In the rich history of the Masters, there has only been five wire-to-wire champions, a feat that was last accomplished by Raymond Floyd in 1976. Spieth now joins that list.
Late Sunday afternoon, after a birdie on hole 15, Spieth reached -19. That is a mark that no man has ever achieved while walking around the grounds of Augusta. Ultimately, Spieth bogeyed the last hole to finish the day at two under par (70) and -18 total for the week (64-66-70-70 = 270)
The Dallas native blazed past the field all week and his lead was never smaller than three strokes on Sunday’s crucial round. Phil Mickelson and Justin Rose tried their best to catch the lead but their efforts fell short finishing tied for second at -14.
Three-time Masters Champion, Mickelson provided a jolt in the crowd after he holed out a bunker shot on 15 for eagle that resonated across the course. The roar caused Spieth to back off a seven foot par putt on hole 14 but the pressure and moment wasn’t too much. Mickelson (70-68-67-69 = 274) has now finished second or in a tie for second 10 times in his career and at least once at all four major championship events.
“I played a solid round but I needed an exceptional round,” Mickelson said.” I ended up having three bogies that kind of stalled my round.”
Mickelson had four birdies, one eagle and three bogies en route to his Sunday 69.
“Jordan didn’t help any of us trying to catch him, he played an extremely solid round,” Mickelson added. “The fact is, I would have taken -14 at the start of the week. I would have been happy with that. I played really well to shoot -14 and I just simply got out-played by a young player who played some incredible golf.”
Rose (67-70-67-70 = 274), got off to a lightening quick start with birdies on hole one and two. The charge however stalled, but the pressure never outwardly phased Spieth.
World number one Rory McIlroy, fought hard to make the cut on Friday afternoon and then made the most of his weekend. McIlroy ascended to fourth after a final round six under, (71-71-68-66 = 276). The Northern Irishman has long been anointed as the game’s next best golfer, the man to take the reins from Woods. While the 25-year-old currently has the number one ranking, Spieth is nipping at his heels for that title.
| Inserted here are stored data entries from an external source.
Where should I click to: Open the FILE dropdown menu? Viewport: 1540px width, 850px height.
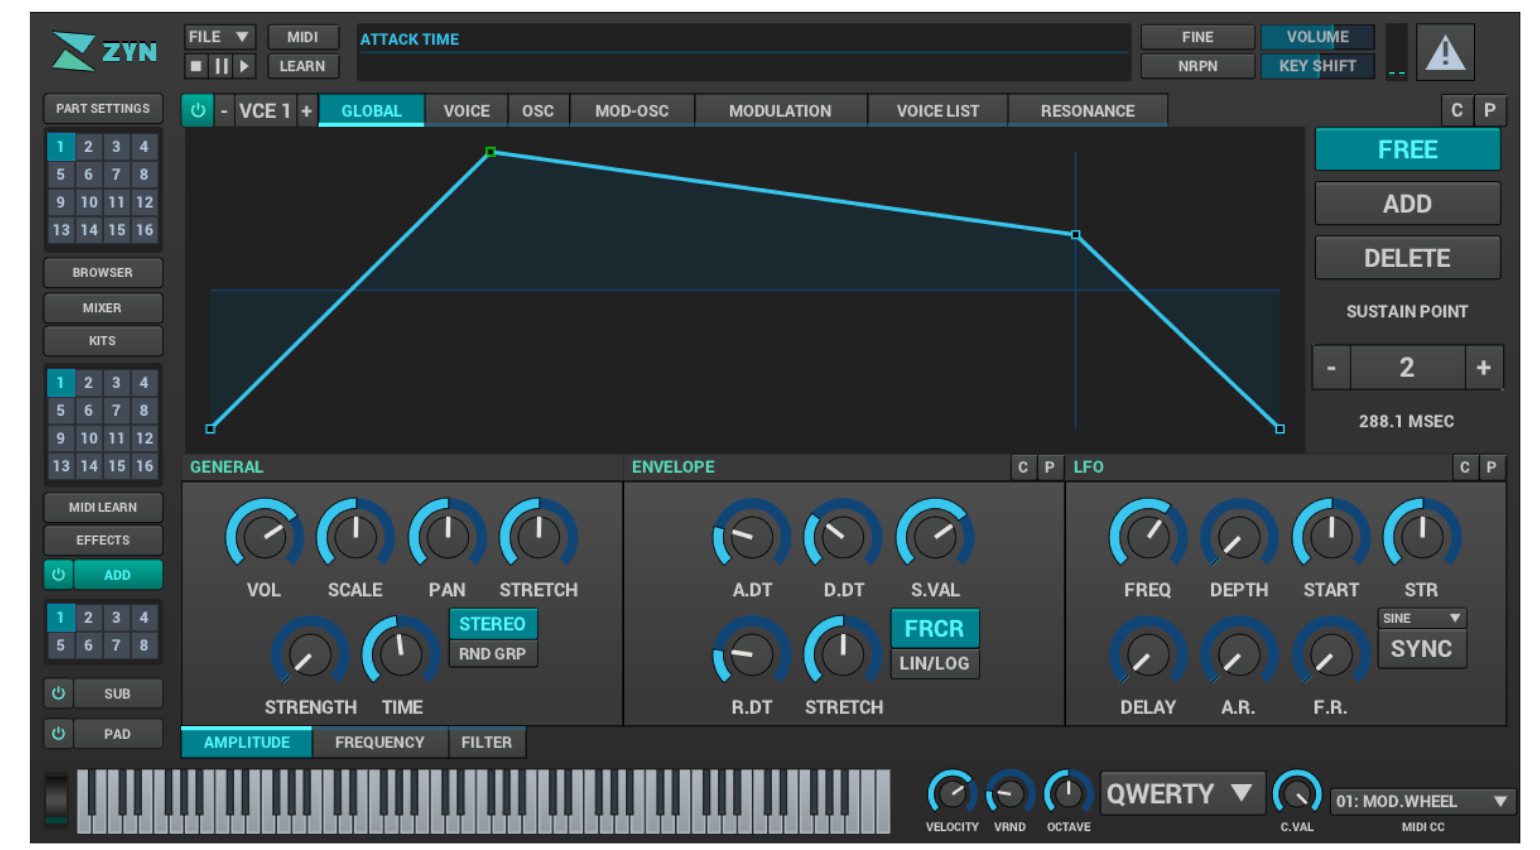tap(219, 37)
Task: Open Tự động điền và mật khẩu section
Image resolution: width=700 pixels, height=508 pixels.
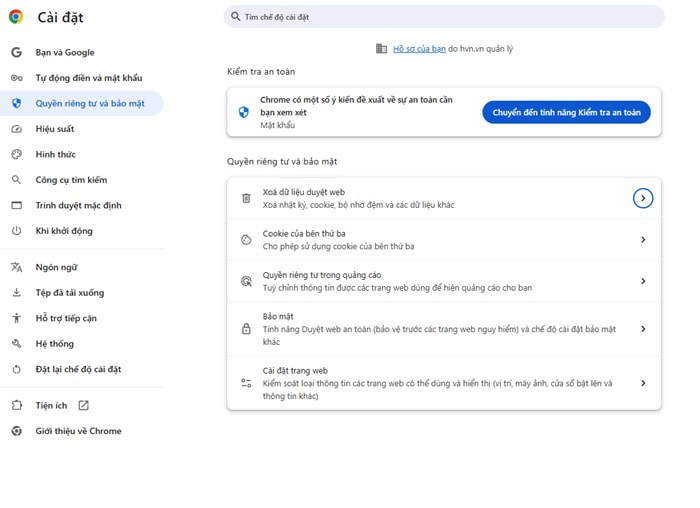Action: (88, 78)
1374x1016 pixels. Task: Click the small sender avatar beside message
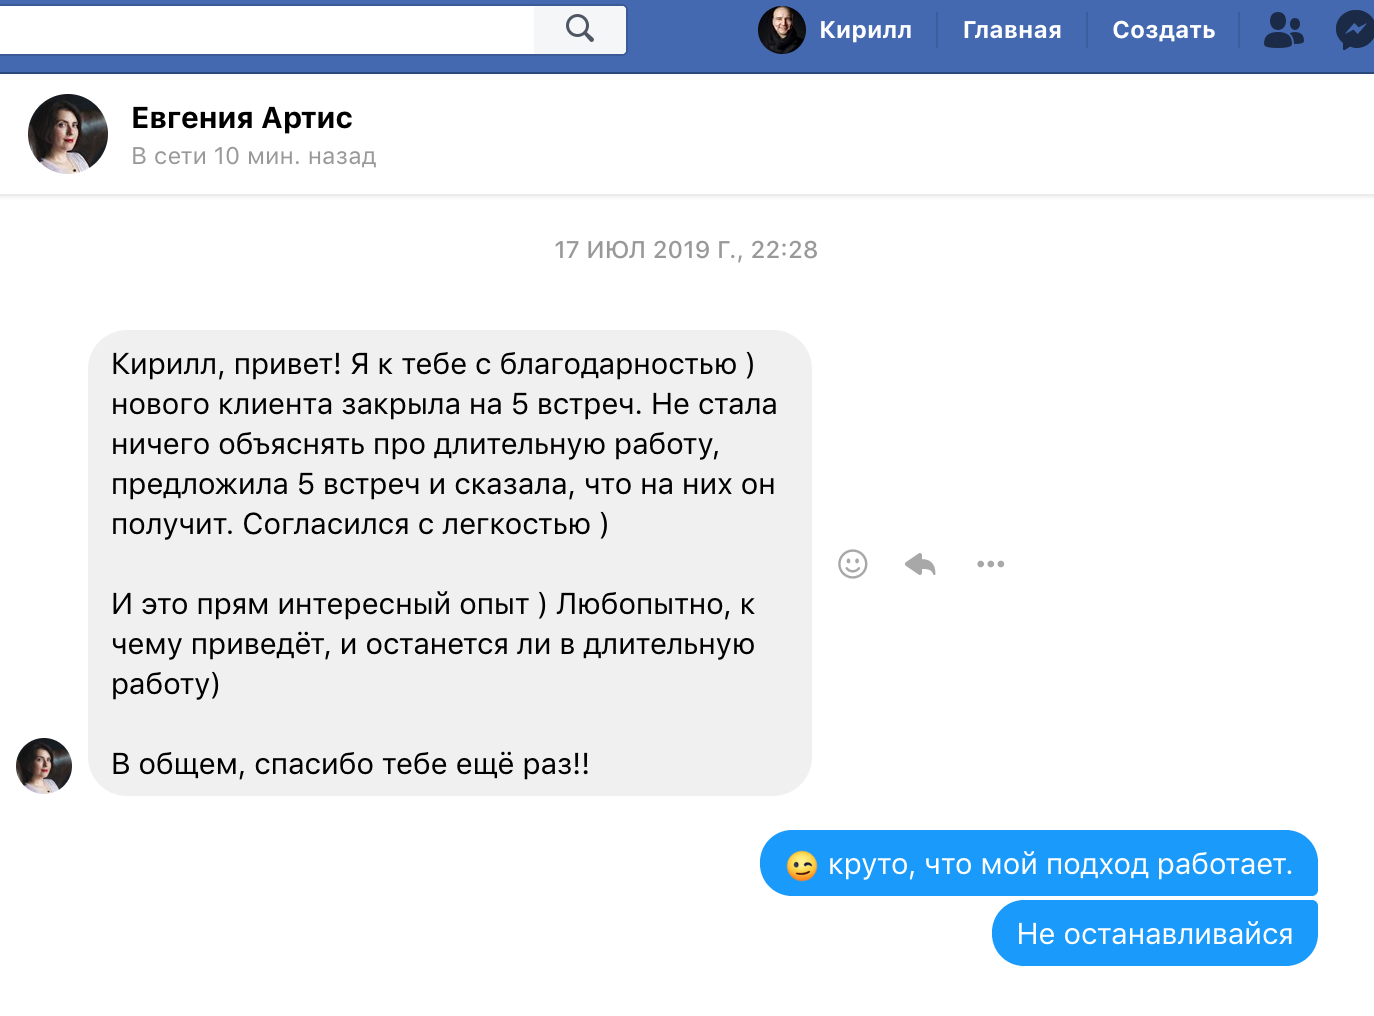tap(44, 766)
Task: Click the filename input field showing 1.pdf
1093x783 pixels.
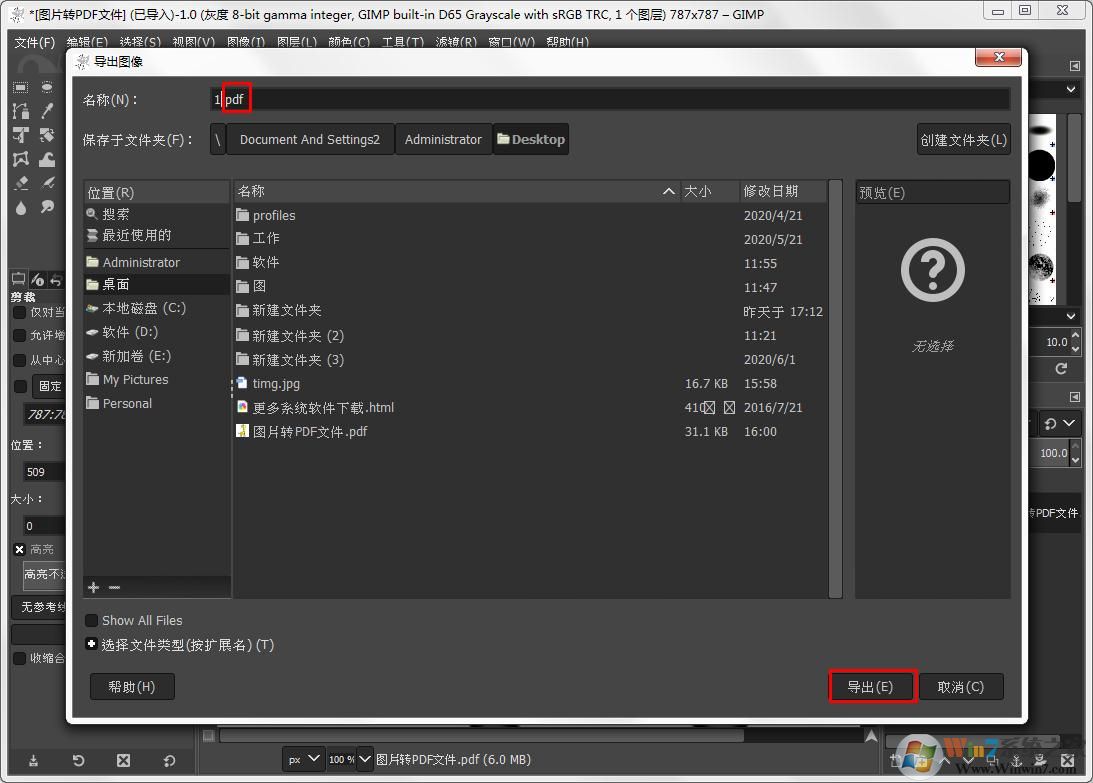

The Masters win propelled Spieth to number two in the world. Not only has the young star captured his first major championship, he has captured the respect of his peers.
“It’s obviously very, very impressive,” McIlroy said of Spieth’s commanding victory around Augusta. “You know, happy for him, he’s been playing great, you know, for a 21-year-old, he’s way more mature than I was at 21 and a hell of a golfer and a great person as well. So, I’m really happy for him.”
The man who ignited golf to the heights it is at stopped to talk with the Golf Channel about Spieth. “Well, I think it’s fantastic. He’s doing all the things he needs to do. I think Australia served him a lot to go down there a win by a lot,” Woods said. “So, when he gets it going, he’s one of those guys that, like Rory, can go off and make bunches of birdies in a row.”
Woods played just two groups in front of Spieth on Sunday’s final round but was never able to be a factor. In the end, the 2015 Masters proved to be a good place for Woods, (73-69-68-73 = 283) in that his game was tested on one of golf’s toughest stages and he finished the week strong in a tie for 17th. At 39, this tournament proved Woods’ game is close to form but has some issues that still need to be addressed.
There is no doubt Woods will go back to the drawing board and work hard to chase down the younger generation. But when Woods returns to Augusta National in 2016, he will be doing so at the age of 40 and it will mark a shocking statistic that Woods never won a Masters in his 30’s. His last green jacket came in 2005 at the age of 29.
As for now, the spotlight and honor belongs to Spieth who is the 2015 Masters Champion.
“The place [Augusta National] that everybody thinks about all year long, this tournament is unlike any other and it’s a dream come to true to be at the podium right now.” Spieth said at the green jacket ceremony.
“To put on this jacket is incredible, it just feels great,” Spieth said. “It was a test, there is a reason I have a hairline like this. It’s stressful what we do on a daily basis. To be able to come to the world’s greatest and come out on top puts a lot of confidence in me.”
“Going forward, now the goal has changed, this was the ultimate goal in my golf life from when I was young. To be able to accomplish it at 21, I didn’t really expect that, so it’s time to get excited to try to join Bubba as a two-time champion,” Spieth added.
In the end, Masters Week belonged to Spieth who joined a list of 39 other men who turned a dream into a reality.